The Language(s) of Love
We all want to be wanted. It feels good. But any time you have two humans together, there is room for confusion, miscommunication and stress. Gary Chapman has developed a system called the “5 Love Languages” that outline the different ways that people show and receive Love. This has been my favourite way of understanding the emotional interactions in relationships because it is simple, tangible, and has clear ways of improving the quality of our relationship. The 5 Love Languages include: Words of Affirmation (We want to hear them say they care for us), Acts of Service (We like it when they do things to help us out), Physical Touch (We crave physical contact and intimacy), Quality Time (We like to spend time just being with each other) and Receiving Gifts (Big or small, we like gifts). Mr. Chapman has resources available on his website (5LoveLanguages.com) that you and your partner can use to find out what your love language is and many books and resources on how these work and how to use them for your relationship but for our purposes, it is this idea that we show and receive love in different ways that is key.

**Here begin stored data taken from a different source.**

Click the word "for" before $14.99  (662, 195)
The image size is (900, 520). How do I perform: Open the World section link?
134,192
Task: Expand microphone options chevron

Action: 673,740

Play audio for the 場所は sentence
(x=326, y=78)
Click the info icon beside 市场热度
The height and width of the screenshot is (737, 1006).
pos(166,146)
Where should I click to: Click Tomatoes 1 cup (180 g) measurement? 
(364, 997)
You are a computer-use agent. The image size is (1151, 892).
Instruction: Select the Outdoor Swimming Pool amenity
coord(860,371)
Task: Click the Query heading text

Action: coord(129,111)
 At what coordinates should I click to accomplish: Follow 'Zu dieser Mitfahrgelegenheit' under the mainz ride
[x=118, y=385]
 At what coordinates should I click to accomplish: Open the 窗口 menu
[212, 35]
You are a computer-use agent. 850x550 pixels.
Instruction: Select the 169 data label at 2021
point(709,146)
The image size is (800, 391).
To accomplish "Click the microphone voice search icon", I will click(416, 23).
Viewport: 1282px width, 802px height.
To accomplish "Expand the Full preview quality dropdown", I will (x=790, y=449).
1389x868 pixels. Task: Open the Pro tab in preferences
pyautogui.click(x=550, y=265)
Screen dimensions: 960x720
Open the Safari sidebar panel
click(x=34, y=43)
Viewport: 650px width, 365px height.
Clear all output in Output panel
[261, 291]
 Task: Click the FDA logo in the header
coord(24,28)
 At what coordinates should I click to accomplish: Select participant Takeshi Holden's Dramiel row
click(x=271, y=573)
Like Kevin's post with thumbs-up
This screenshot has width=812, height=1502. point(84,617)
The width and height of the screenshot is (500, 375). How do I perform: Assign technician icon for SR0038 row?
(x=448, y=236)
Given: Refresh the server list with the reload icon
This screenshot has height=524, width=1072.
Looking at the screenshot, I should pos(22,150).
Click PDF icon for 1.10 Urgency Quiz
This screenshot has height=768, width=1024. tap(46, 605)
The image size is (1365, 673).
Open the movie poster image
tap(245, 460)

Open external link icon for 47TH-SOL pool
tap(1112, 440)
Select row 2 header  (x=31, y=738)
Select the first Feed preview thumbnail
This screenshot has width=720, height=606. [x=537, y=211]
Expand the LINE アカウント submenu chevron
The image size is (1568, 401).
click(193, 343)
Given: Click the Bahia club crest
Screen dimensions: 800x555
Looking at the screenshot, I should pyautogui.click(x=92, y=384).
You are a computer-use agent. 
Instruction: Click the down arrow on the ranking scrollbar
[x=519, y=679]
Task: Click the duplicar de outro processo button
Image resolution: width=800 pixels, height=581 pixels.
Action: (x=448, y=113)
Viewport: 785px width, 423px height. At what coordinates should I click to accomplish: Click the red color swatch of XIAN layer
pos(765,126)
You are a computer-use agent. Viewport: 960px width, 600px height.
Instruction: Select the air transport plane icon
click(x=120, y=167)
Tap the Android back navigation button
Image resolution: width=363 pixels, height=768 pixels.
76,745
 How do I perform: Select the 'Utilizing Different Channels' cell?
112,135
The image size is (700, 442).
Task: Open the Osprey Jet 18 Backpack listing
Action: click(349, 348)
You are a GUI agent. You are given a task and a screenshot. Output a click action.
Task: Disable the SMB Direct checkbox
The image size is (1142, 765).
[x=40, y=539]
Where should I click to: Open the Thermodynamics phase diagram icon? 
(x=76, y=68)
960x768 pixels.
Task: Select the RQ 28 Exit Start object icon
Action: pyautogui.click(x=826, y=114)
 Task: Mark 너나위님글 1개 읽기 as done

On reading over the different Love Languages, you probably have an idea of which one is your main language. But what about your partner? Family members? Friends? Many times when couples run into difficulties, it is due to miscommunication and misunderstandings. We are talking or sharing but not really hearing the other one. The Love Languages is a great way to get a better understanding of how best we can love each other to ensure that both persons feel loved, respected and cared for. For example, a woman who is Quality Time and a man who is Receiving Gifts may end up in trouble because he doesn’t understand why “she doesn’t appreciate anything” he buys for her and she gets fed up that he “keeps throwing money” at her but won’t spend time. Hope you’re getting a visual. While differences in Love Languages can be frustrating, once we are aware of them, if we care, then we can work to increase the love and sharing within the relationship by speaking the Love Language of our partner to ensure that they receive the love we have for them. And hopefully vice versa. Talk to each other to find out what each of you would like to have more (and less) of in the relationship. Be specific. For example, “I would like a Date Night (Quality Time) once per week;” “I would love a massage (Physical Touch);” or, “I would appreciate it if you would help me with the dishes in the evenings (Acts of Service).” This may take time but with some patience and care, the Love Languages can help both partners be more satisfied within the relationship, providing a solid foundation for the future and whatever it may hold. Also, importantly, when your partner does do something discussed or agreed on, let them know you see them speaking your Language. 😉
If you are not in a relationship, or just want some more self-love, then identifying your Love Language can help you best show (and receive) Love for yourself. For example, Daily Affirmations if you are “Words of Affirmation,” preparing healthy meals for “Acts of Service” or lotion up with some new essential oils for your skin, mind and body if you are “Physical Touch.” For more ideas on how to apply the 5 Love Languages to Self-Love checkout this post by Joyce Marter. What’s your Love Language?
Ready. Set. Breathe.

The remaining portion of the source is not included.